* [RECORDS PROVIDED]
======
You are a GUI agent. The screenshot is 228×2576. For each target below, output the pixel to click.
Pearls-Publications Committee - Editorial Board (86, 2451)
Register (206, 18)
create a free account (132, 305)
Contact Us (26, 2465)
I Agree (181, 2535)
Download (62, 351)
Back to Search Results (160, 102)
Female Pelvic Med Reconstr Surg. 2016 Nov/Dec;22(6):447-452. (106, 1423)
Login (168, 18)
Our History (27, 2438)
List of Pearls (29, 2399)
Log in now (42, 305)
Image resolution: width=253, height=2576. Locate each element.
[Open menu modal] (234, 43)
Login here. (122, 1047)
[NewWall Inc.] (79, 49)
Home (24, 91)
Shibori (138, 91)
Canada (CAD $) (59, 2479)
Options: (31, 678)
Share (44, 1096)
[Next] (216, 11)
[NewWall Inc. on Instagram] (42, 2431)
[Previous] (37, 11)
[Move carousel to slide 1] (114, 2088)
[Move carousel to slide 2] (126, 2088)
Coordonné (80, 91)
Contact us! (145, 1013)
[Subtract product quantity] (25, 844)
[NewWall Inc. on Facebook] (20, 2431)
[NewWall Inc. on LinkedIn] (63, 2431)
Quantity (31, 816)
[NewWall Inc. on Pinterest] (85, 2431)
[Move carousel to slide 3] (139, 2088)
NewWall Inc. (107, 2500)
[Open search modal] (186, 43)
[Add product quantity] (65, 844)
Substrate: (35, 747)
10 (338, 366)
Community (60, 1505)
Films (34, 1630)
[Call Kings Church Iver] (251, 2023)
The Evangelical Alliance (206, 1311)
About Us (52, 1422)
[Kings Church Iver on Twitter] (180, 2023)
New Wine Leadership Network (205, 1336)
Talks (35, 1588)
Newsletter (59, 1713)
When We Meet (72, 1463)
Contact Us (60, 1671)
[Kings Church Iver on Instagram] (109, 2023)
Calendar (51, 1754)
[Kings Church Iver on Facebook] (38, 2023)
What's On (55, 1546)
======
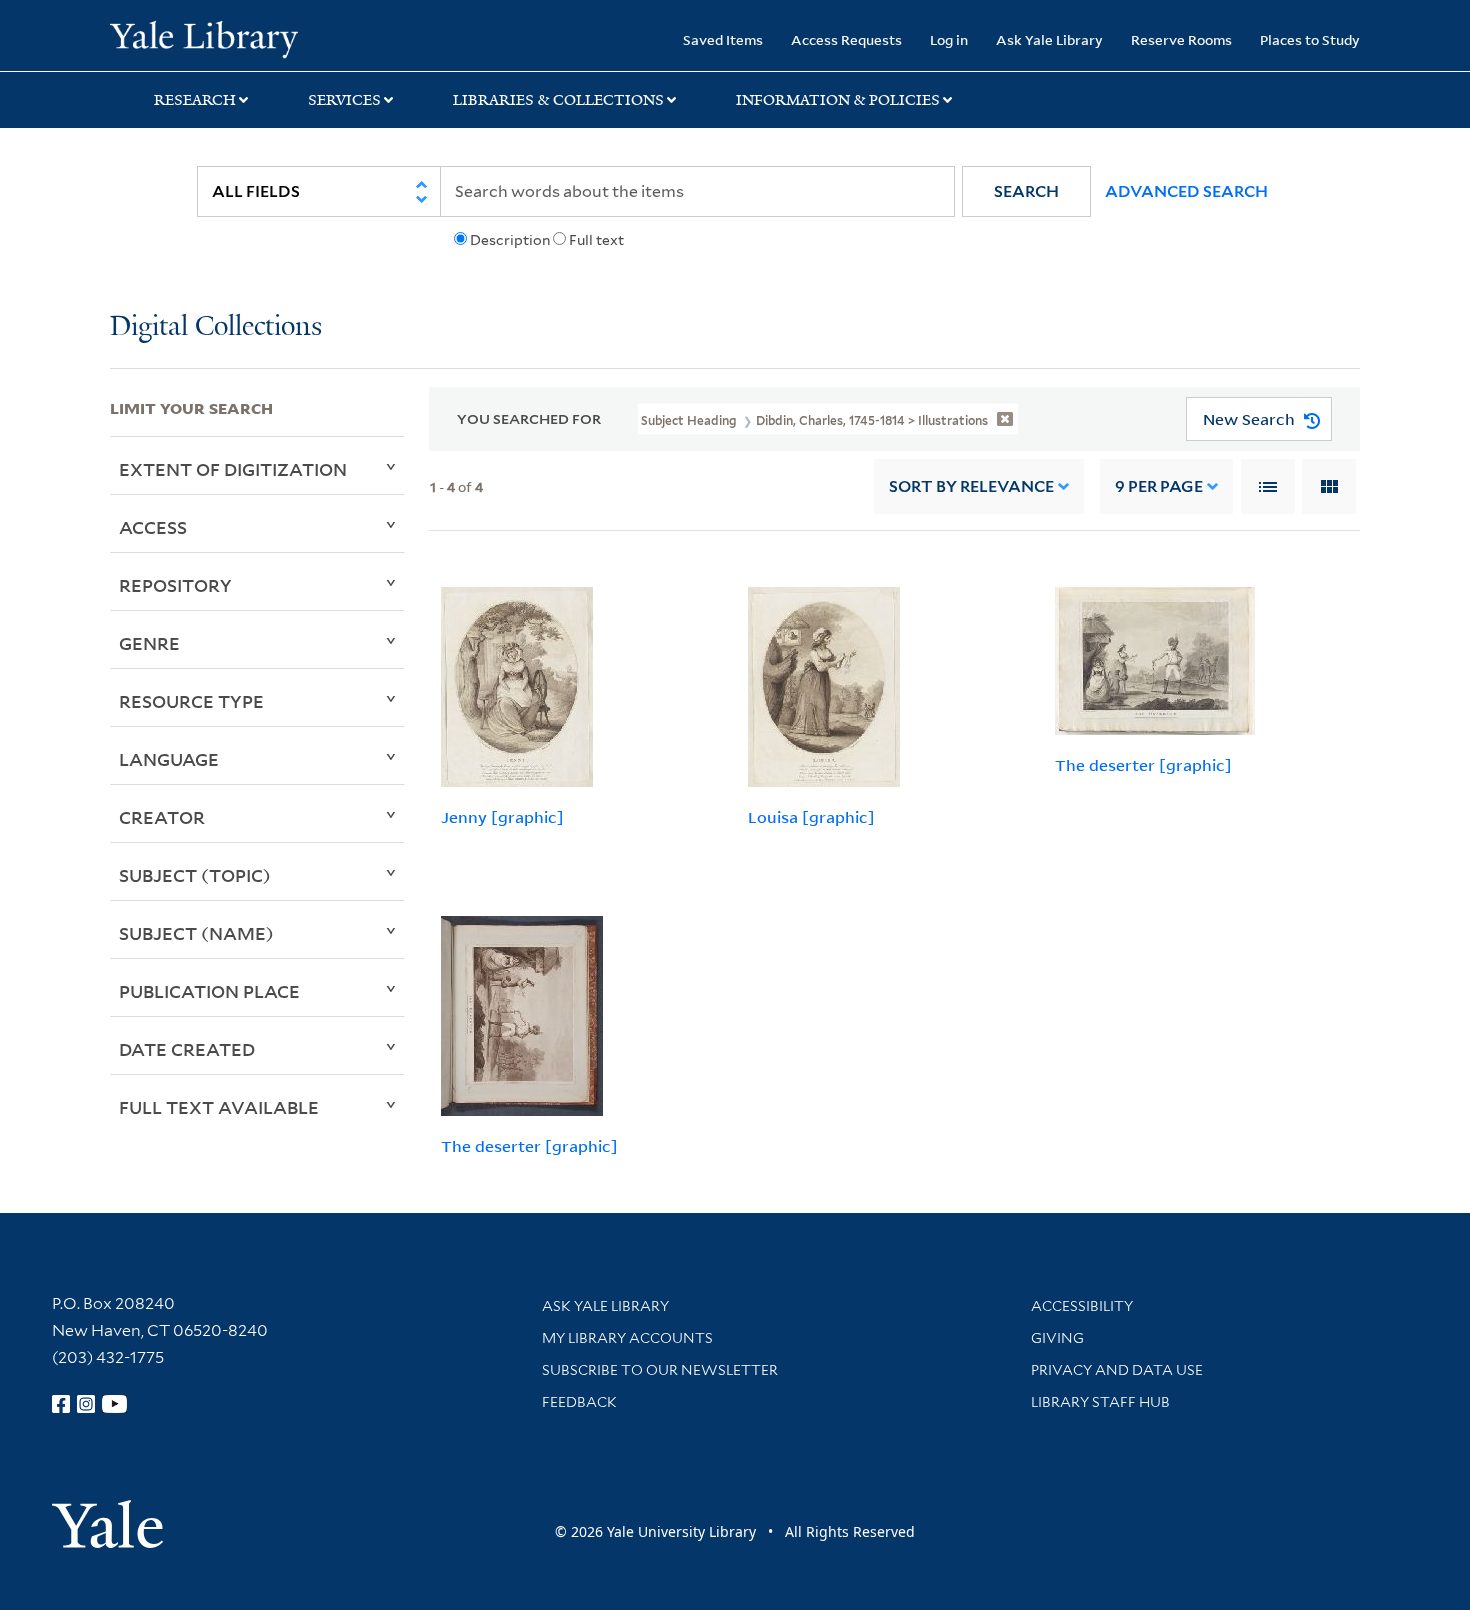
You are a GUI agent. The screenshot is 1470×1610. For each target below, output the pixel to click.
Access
======
* [TASK DETAILS]
In the material above, transcribe exactly the lines beginning at the one with "Community (60, 1505)" and ending at the one with "What's On (55, 1546)", both included.

* [WRITTEN RESPONSE]
Community (60, 1505)
Films (34, 1630)
[Call Kings Church Iver] (251, 2023)
The Evangelical Alliance (206, 1311)
About Us (52, 1422)
[Kings Church Iver on Twitter] (180, 2023)
New Wine Leadership Network (205, 1336)
Talks (35, 1588)
Newsletter (59, 1713)
When We Meet (72, 1463)
Contact Us (60, 1671)
[Kings Church Iver on Instagram] (109, 2023)
Calendar (51, 1754)
[Kings Church Iver on Facebook] (38, 2023)
What's On (55, 1546)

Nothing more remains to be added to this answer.